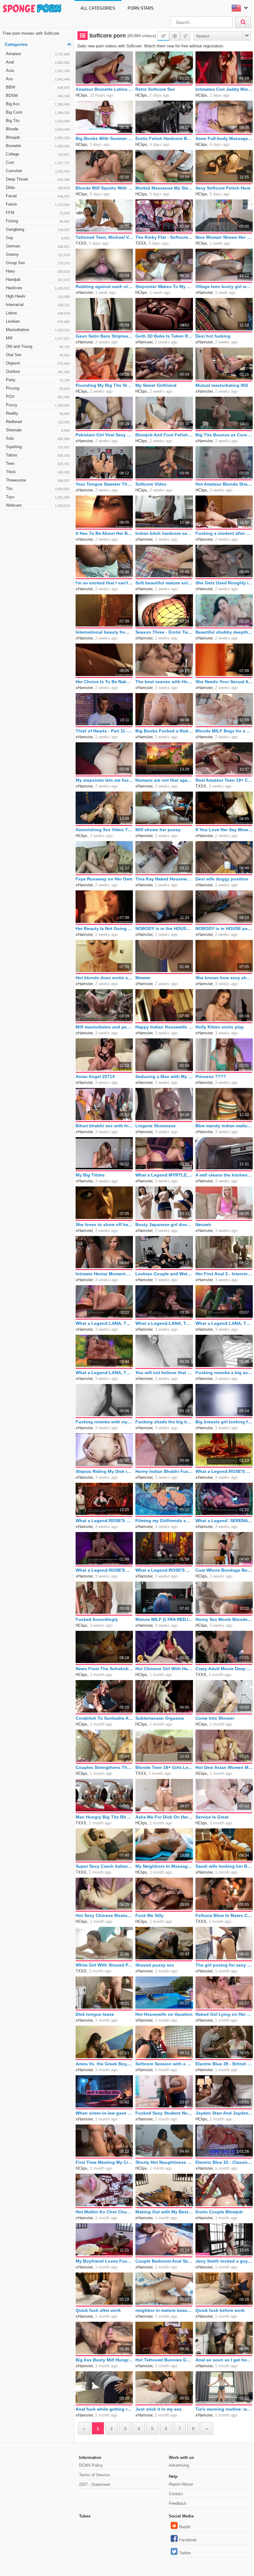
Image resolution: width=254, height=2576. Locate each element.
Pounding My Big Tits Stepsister (104, 385)
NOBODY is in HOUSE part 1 (224, 928)
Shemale (38, 430)
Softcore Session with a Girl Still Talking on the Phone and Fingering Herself (164, 2063)
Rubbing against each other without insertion (104, 286)
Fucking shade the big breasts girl (164, 1421)
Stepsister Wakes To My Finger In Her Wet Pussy (164, 286)
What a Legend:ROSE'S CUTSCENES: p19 (224, 1471)
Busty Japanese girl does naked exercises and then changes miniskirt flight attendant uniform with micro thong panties (164, 1224)
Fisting (38, 221)
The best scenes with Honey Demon (164, 681)
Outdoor (38, 371)
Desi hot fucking (212, 336)
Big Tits (38, 120)
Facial (38, 196)
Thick (38, 471)
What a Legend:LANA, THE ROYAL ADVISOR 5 (224, 1323)
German (38, 246)
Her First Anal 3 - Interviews (224, 1273)
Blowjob (38, 137)
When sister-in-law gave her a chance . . (104, 2113)
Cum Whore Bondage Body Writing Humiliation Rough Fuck (224, 1570)
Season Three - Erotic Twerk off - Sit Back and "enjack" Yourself (164, 632)
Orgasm (38, 363)
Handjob (38, 279)
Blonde (38, 129)
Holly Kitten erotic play (219, 1026)
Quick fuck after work (98, 2310)
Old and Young (38, 346)
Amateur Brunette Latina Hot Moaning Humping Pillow (104, 89)
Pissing (38, 388)
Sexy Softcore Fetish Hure (223, 188)
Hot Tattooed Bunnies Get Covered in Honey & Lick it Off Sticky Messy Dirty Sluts (164, 2359)
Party (38, 380)
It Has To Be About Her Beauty (104, 533)
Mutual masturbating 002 (221, 385)
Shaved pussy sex (154, 1965)
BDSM (38, 95)
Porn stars (141, 8)
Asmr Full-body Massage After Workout (224, 138)
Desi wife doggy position (221, 878)
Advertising (179, 2465)
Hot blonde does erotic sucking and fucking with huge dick (104, 977)
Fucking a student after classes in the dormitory (224, 533)
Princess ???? (210, 1076)
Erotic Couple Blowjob (219, 2211)
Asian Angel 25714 (95, 1076)
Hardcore (38, 288)
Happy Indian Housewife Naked (164, 1026)
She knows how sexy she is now (224, 977)
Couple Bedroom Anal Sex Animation (164, 2261)
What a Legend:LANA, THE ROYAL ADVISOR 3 (164, 1323)
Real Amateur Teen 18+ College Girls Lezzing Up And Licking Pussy (224, 780)
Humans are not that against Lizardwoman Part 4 (164, 780)
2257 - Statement (94, 2484)
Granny (38, 254)
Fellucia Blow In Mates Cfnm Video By (224, 1915)
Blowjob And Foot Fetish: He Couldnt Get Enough (164, 434)
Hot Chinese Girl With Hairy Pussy (164, 1668)
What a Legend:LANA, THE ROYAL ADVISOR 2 (104, 1323)
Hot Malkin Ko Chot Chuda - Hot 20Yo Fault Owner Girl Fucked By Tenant (104, 2211)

━━━━

- [Problem description] The line with "Party (38, 380)" and all the lines after it in the records above are to be output exactly, with nothing added.

- [Response area]
Party (38, 380)
It Has To Be About Her Beauty (104, 533)
Mutual masturbating 002 (221, 385)
Shaved pussy sex (154, 1965)
BDSM (38, 95)
Porn stars (141, 8)
Asmr Full-body Massage After Workout (224, 138)
Desi wife doggy position (221, 878)
Advertising (179, 2465)
Hot blonde does erotic sucking and fucking with huge dick (104, 977)
Fucking a student after classes in the dormitory (224, 533)
Princess ???? (210, 1076)
Erotic Couple Blowjob (219, 2211)
Asian Angel 25714 (95, 1076)
Hardcore (38, 288)
Happy Indian Housewife Naked (164, 1026)
She knows how sexy she is now (224, 977)
Couple Bedroom Anal Sex Animation (164, 2261)
What a Legend:LANA, THE ROYAL ADVISOR 3 (164, 1323)
Real Amateur Teen 18+ College Girls Lezzing Up And Licking Pussy (224, 780)
Humans are not that against Lizardwoman Part 4 (164, 780)
2257 - Statement (94, 2484)
Granny (38, 254)
Fellucia Blow In Mates Cfnm Video By (224, 1915)
Blowjob And Foot Fetish: He Couldnt Get Enough (164, 434)
Hot Chinese Girl With Hairy Pussy (164, 1668)
What a Legend:LANA, THE ROYAL ADVISOR 2 (104, 1323)
Hot Malkin Ko Chot Chuda - Hot 20Yo Fault Owner Girl Fucked By Tenant (104, 2211)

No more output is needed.